Your assignment | Please reproduce all of the data exactly as it appears, but skip the pictures.

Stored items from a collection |
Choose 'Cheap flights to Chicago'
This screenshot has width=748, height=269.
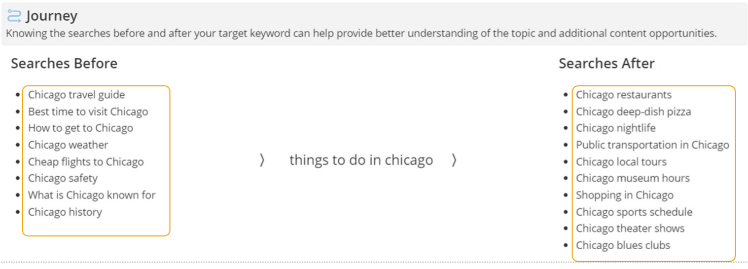point(86,162)
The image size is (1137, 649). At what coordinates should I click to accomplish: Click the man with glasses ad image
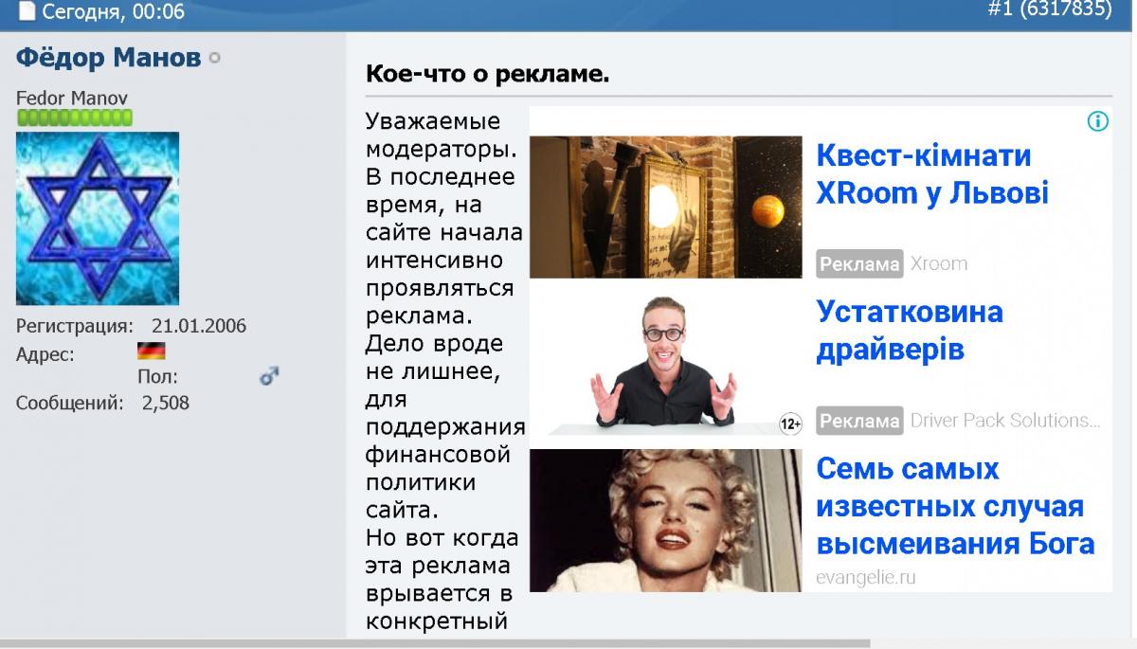[x=665, y=363]
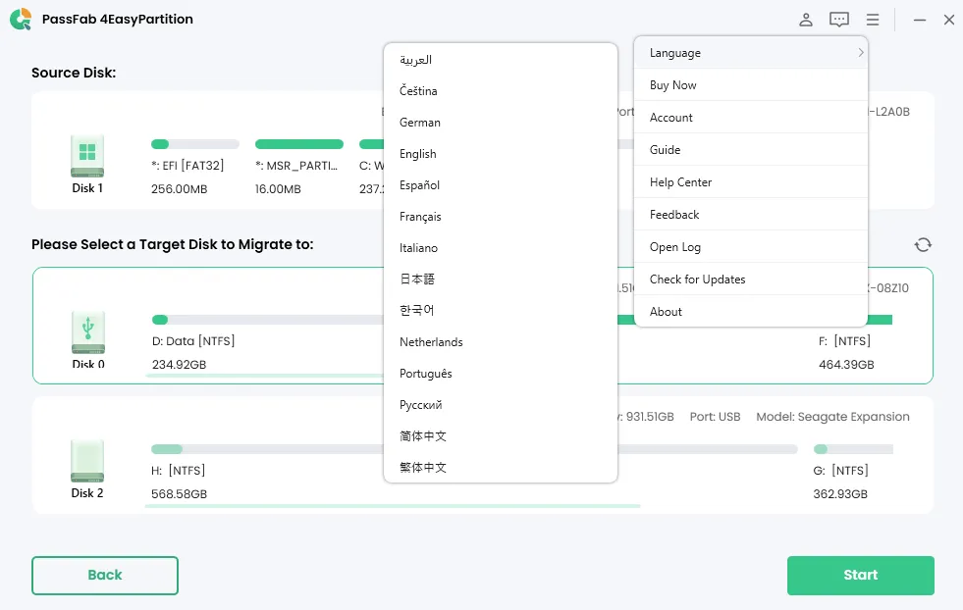The image size is (963, 610).
Task: Open Check for Updates menu entry
Action: [697, 280]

Answer box |
Choose 'Cheap flights to Chicago'
This screenshot has width=748, height=269.
point(86,162)
The image size is (1137, 649). At what coordinates should I click to accomplish: Click the man with glasses ad image
[x=665, y=363]
The image size is (963, 610).
Task: Open Check for Updates menu entry
Action: [697, 280]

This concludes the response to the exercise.